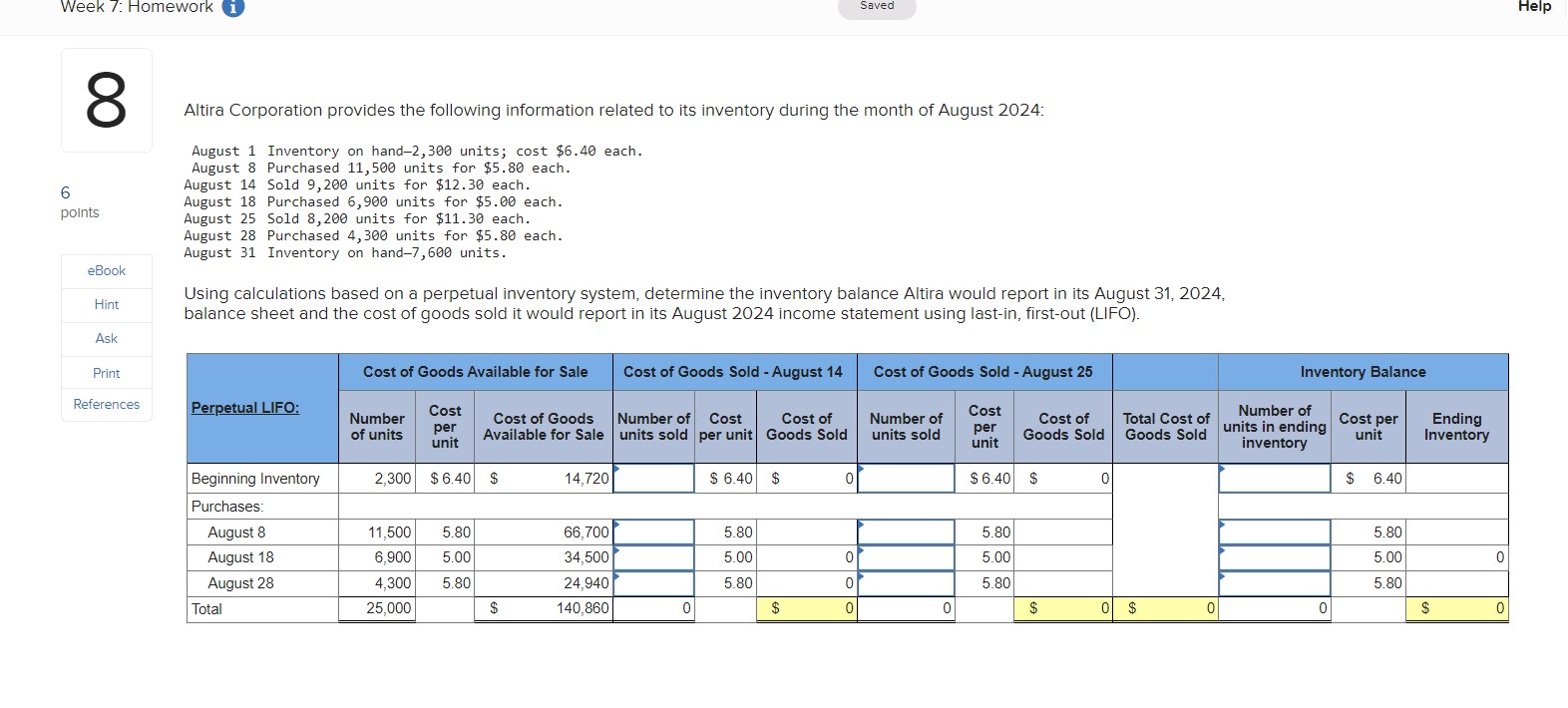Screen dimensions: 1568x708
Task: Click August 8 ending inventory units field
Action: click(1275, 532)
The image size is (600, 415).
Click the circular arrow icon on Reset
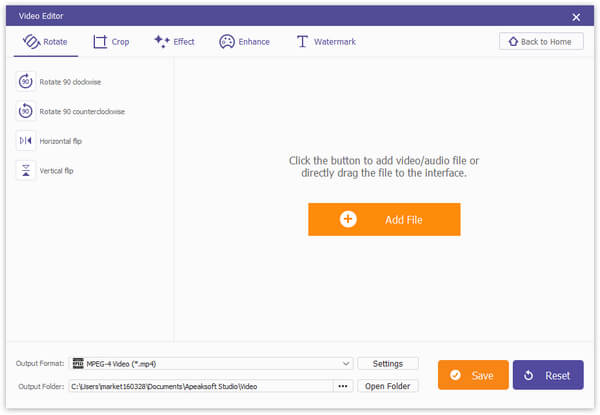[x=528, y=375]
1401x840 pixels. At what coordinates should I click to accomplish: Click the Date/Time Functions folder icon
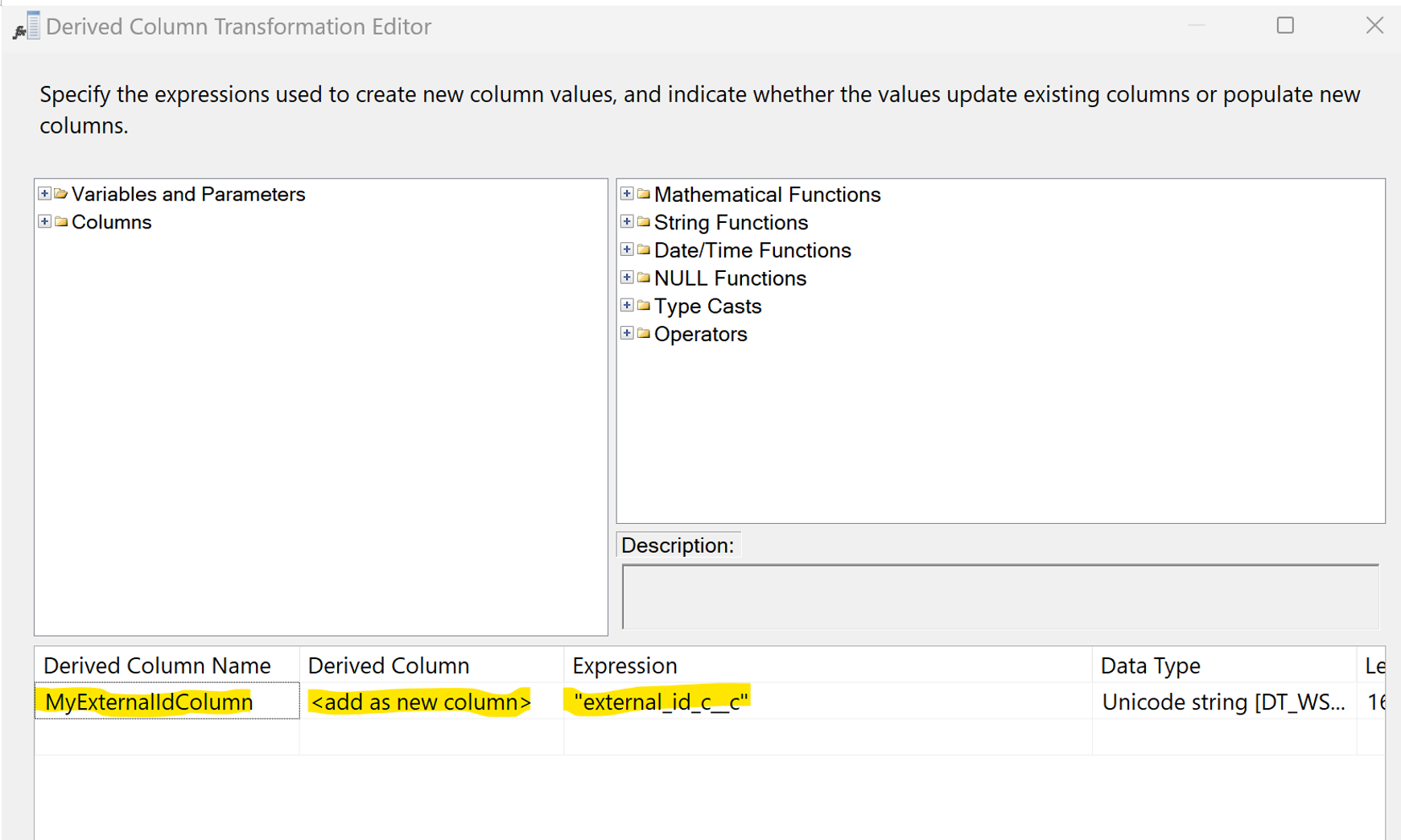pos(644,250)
+++
The expected output is the lines from the line that contains "The image size is (600, 415)." through the last line of the material, reproduced exactly, with both ends present and pictures absent.

Exercise response:
The image size is (600, 415).
Click the circular arrow icon on Reset
[x=528, y=375]
1401x840 pixels. At what coordinates should I click to accomplish: Click the Date/Time Functions folder icon
pos(644,250)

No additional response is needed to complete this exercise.